Whoa. I’m halfway through the month! Exciting. Only 15 days left of blogging until I have to make myself believe there’s a strict, rigid goal out there so I do it for another month. I’m a winner.
I just got done with day 5 of the Shred. I didn’t get to do it yesterday because my mother’s husband wouldn’t let go of the one tv we have and I didn’t realize how much room truly was in my room. Whatever. I needed a break and I don’t care.
My mom told me I look thinner since I started doing it. If she says it, it has to be true. I’m excited and nervous for Wednesday’s weigh in. On one hand, I’m sure I’ve lost something. On the other, there’s always the chance I didn’t and I’ll feel like a big ol’ loser (not the weight kind, though.) It’s k. I’m fantastic, either way.
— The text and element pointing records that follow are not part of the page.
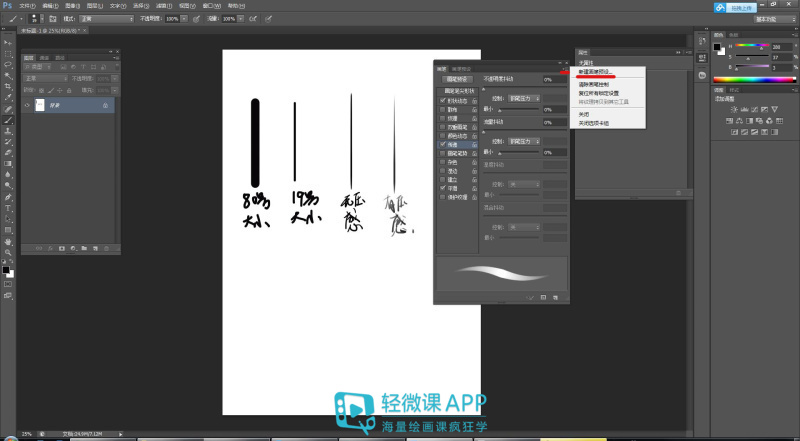The width and height of the screenshot is (800, 441).
Task: Select the Lasso tool in the toolbox
Action: (8, 64)
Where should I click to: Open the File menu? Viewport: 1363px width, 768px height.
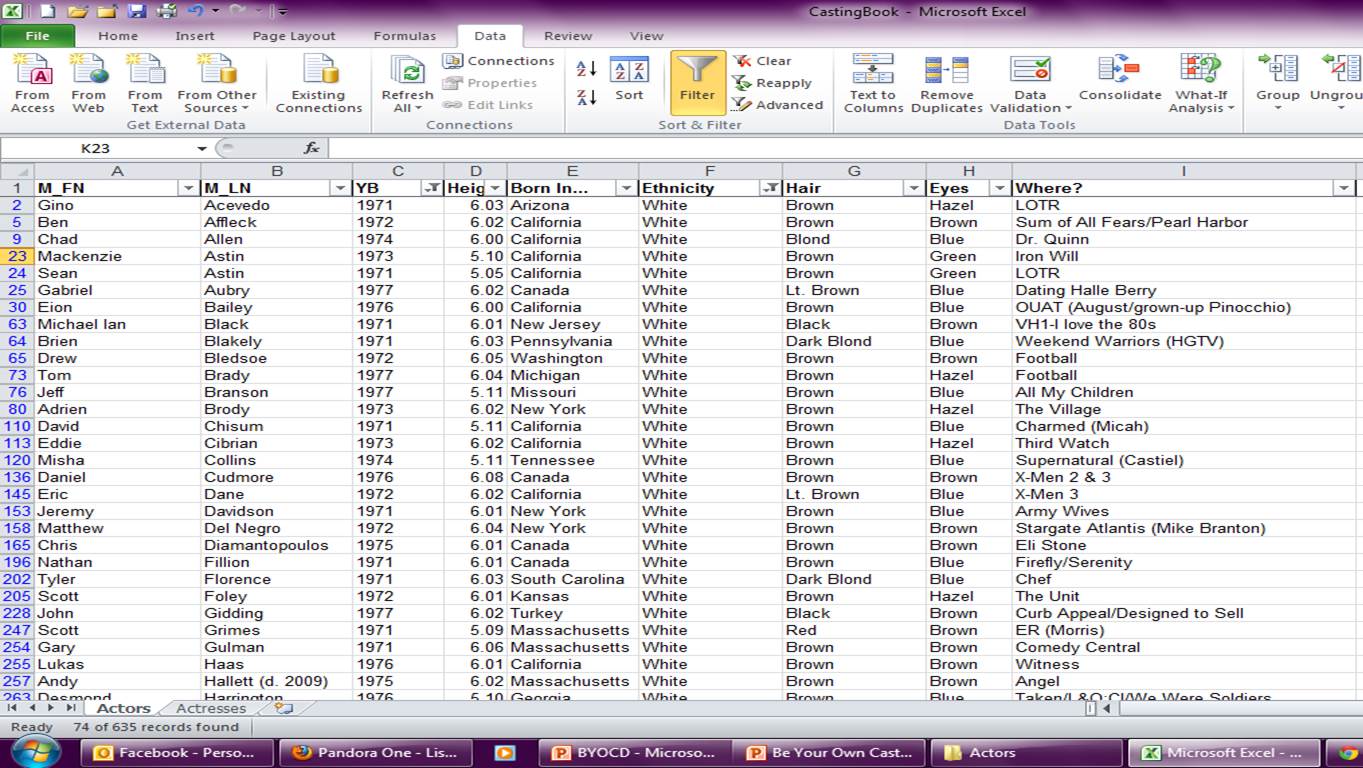(37, 36)
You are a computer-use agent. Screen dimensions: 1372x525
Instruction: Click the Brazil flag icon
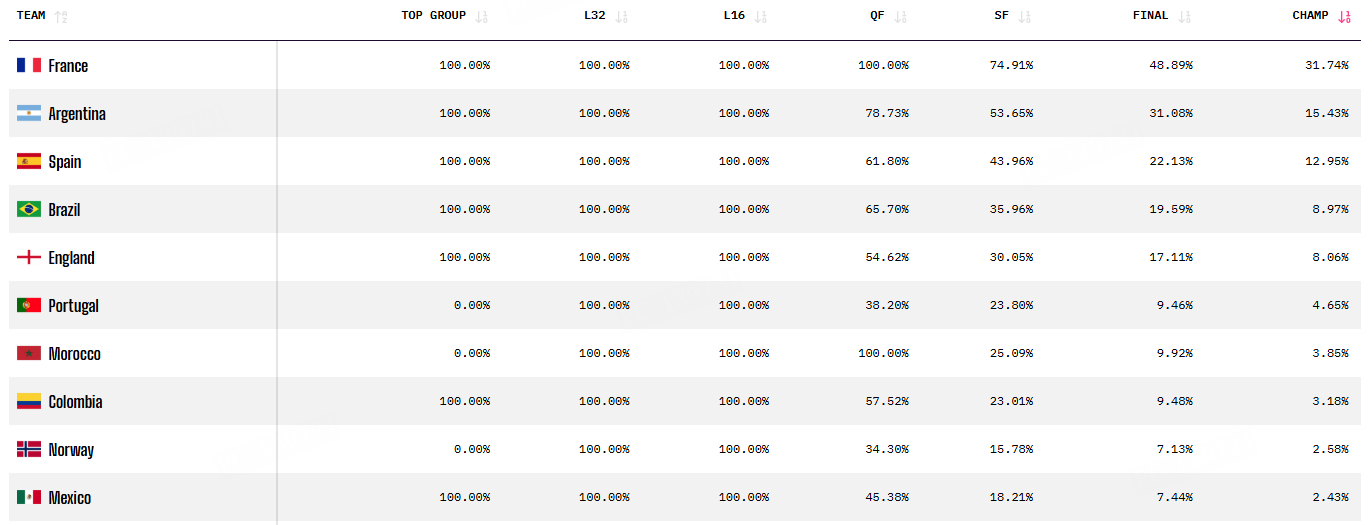[29, 209]
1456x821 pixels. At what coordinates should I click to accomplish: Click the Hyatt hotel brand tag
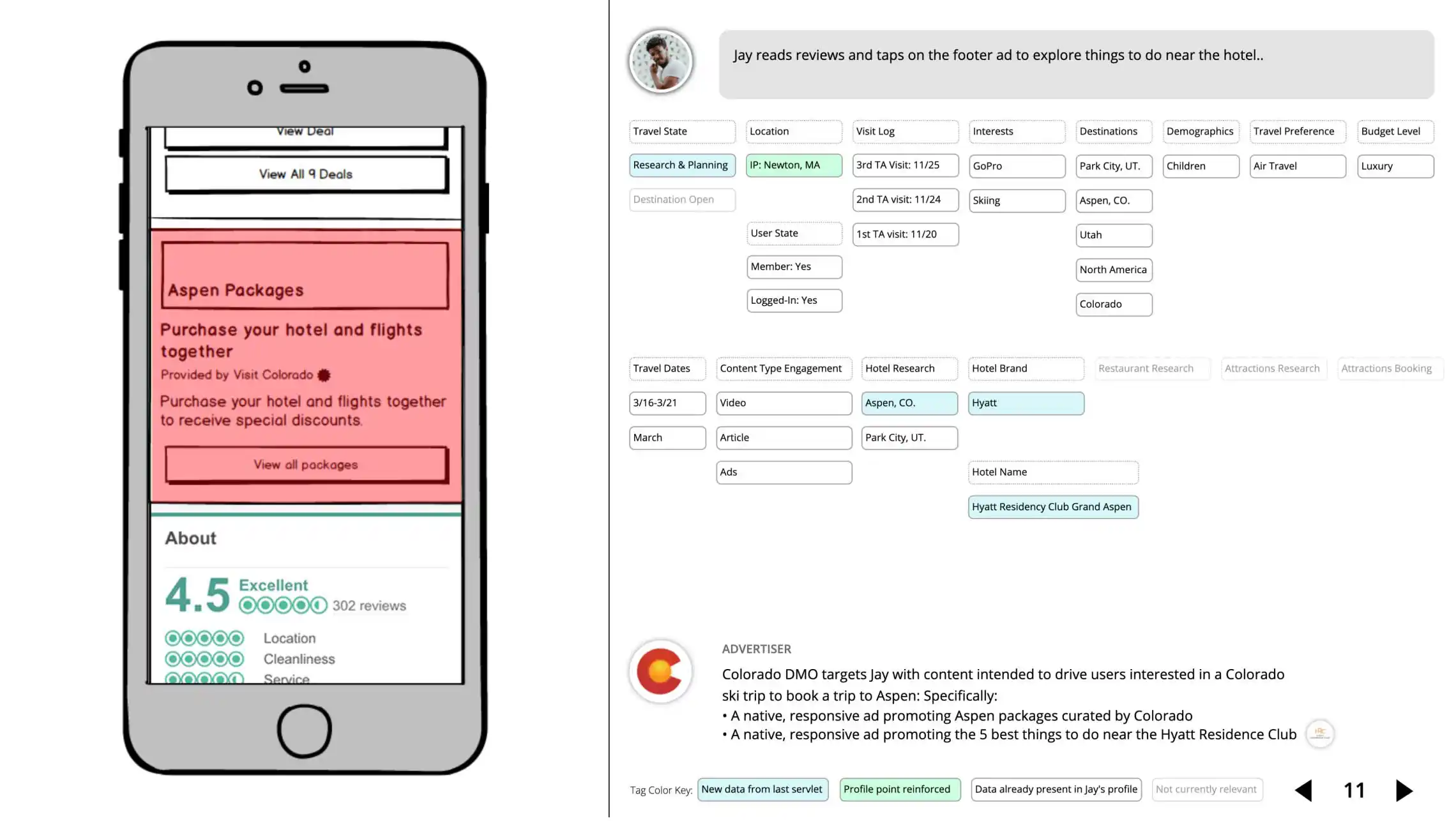click(1024, 402)
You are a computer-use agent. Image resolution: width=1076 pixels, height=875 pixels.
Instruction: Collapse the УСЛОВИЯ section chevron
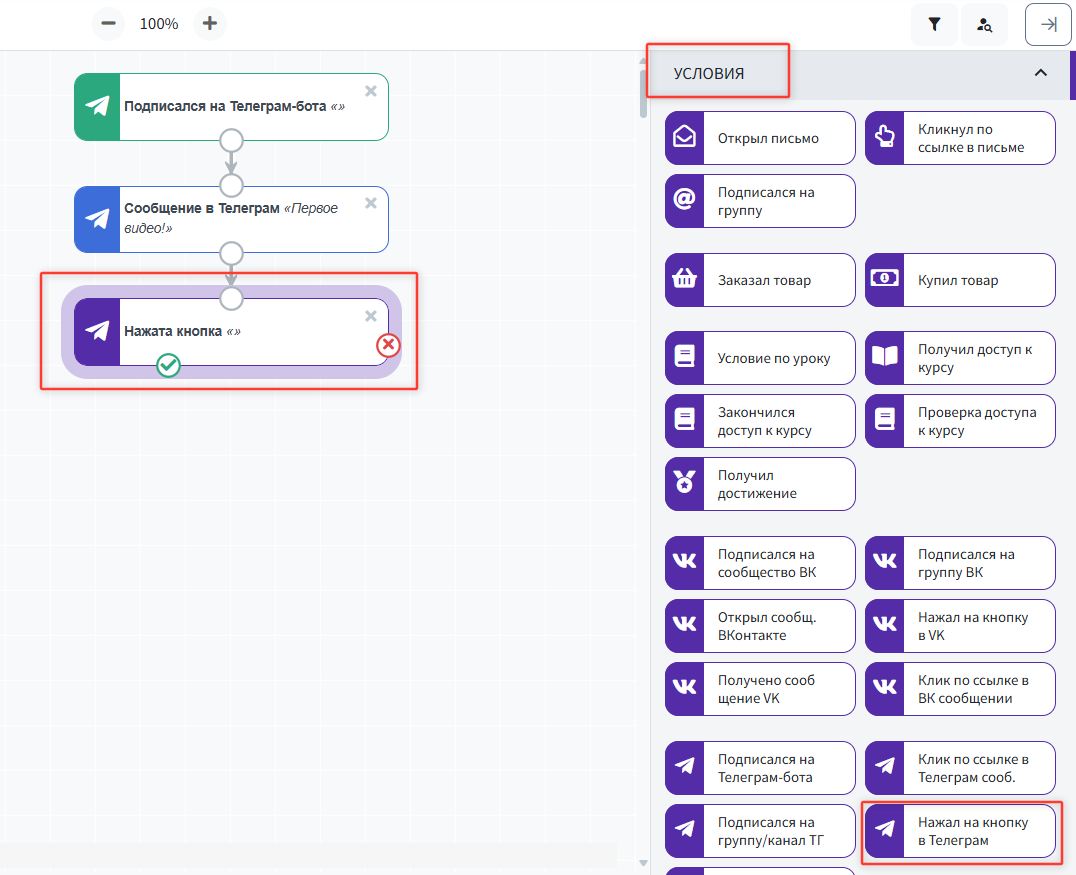[x=1040, y=73]
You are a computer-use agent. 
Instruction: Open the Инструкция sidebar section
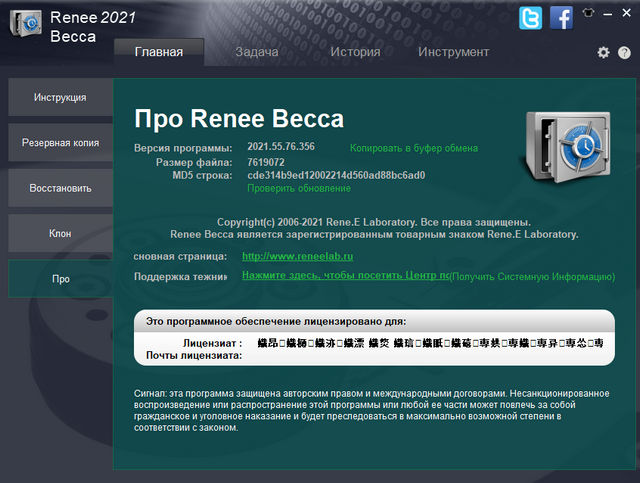[60, 98]
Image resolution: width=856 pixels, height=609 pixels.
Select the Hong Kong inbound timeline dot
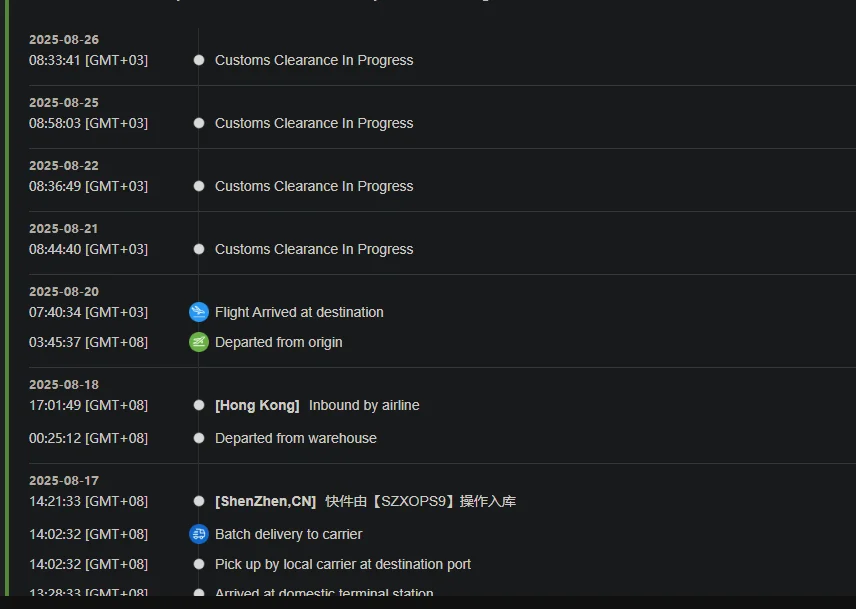tap(199, 405)
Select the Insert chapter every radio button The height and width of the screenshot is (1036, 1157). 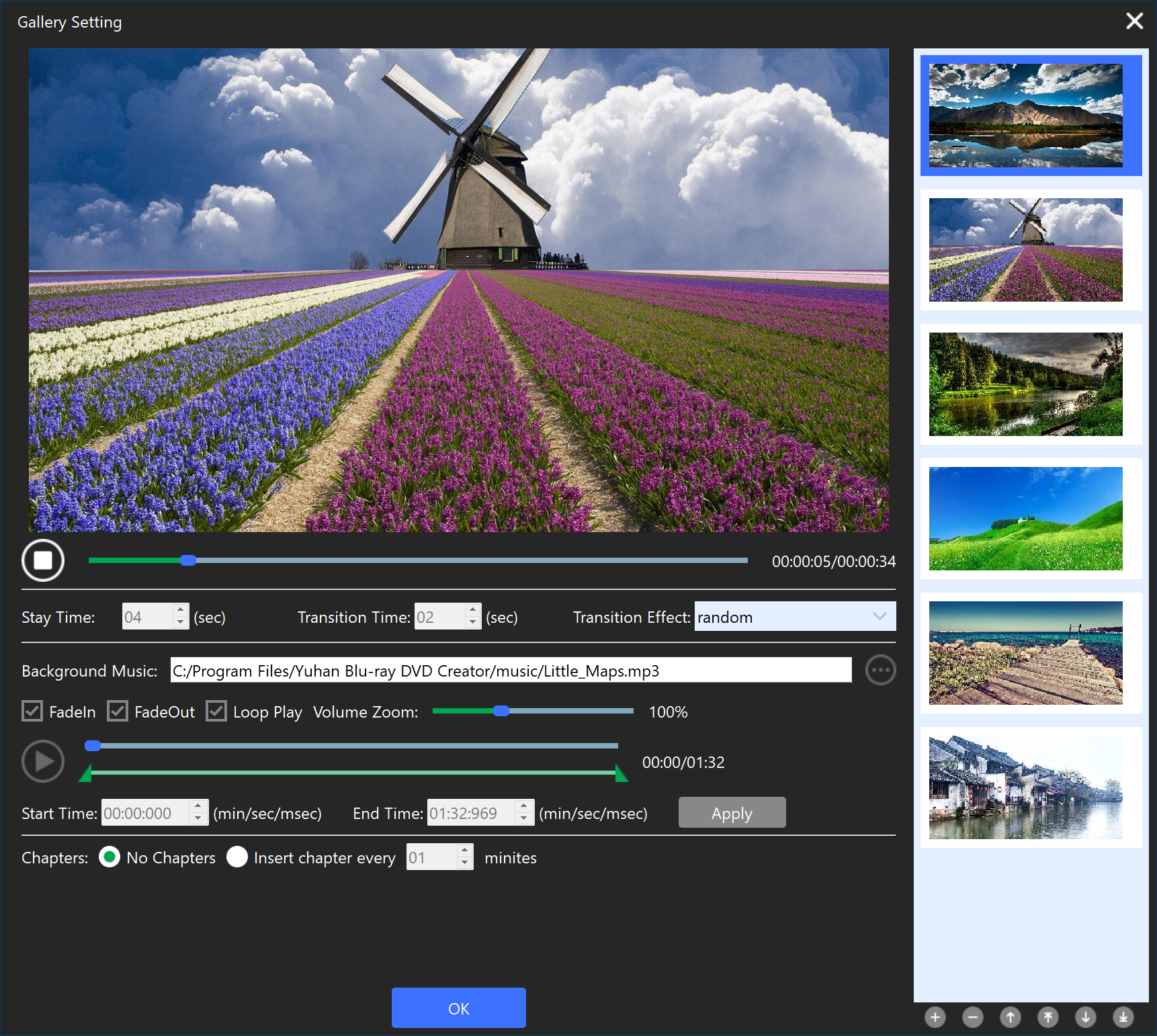click(x=237, y=857)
Today was incredibly emotionally draining. Last night I received some news from boy who is my (best) friend and also my kinda-sorta love interest (there’s no real kinda-sorta about it. We had a good thing going.) involving him, alcohol, and another girl. (Ain’t that some shit?) I’m not happy. I don’t think I’ve been this mad at someone in my life.
Y’know what though?
I didn’t emotionally eat.
I worked out.
I ate right within my calories, fat, and protein. The only thing I was under on was carbs and I’m not even mad. Then I did the Shred at full steam (not even following Anita. I’m past Anita.) and I feel much better.
I’ve been realizing everything was coming to an end with us since May when I moved back up here and he stayed there. I was semi-prepared for him telling me that he has TWO other girls. Two. Skinny, pretty ones at that. Whatever. I wasn’t totally ready for last night, especially in the way it went down. Today at work, I deleted all of our stuff on Facebook and put him in a filter. I took him off of my Favorites list in my phone and deleted his texts. It felt amazing. Seriously. As mad as I am at him, I feel great knowing that I don’t have to be thinking “Well, I may have to move back to Georgia” somewhere in the back of my mind. I can do whatever I want without having to worry about him. It’s wonderful.
Oh, and, my dead best friend added me on Facebook today. That wasn’t something I was prepared for, either. So yeah. Emotional day.
And that’s the end of that.
I’m really resisting the urge to weigh/measure myself before Wednesday. It’s taking a lot out of me. Yet again, I have no money until Friday so lunches are going to be aaaaawesome all week. Can’t wait.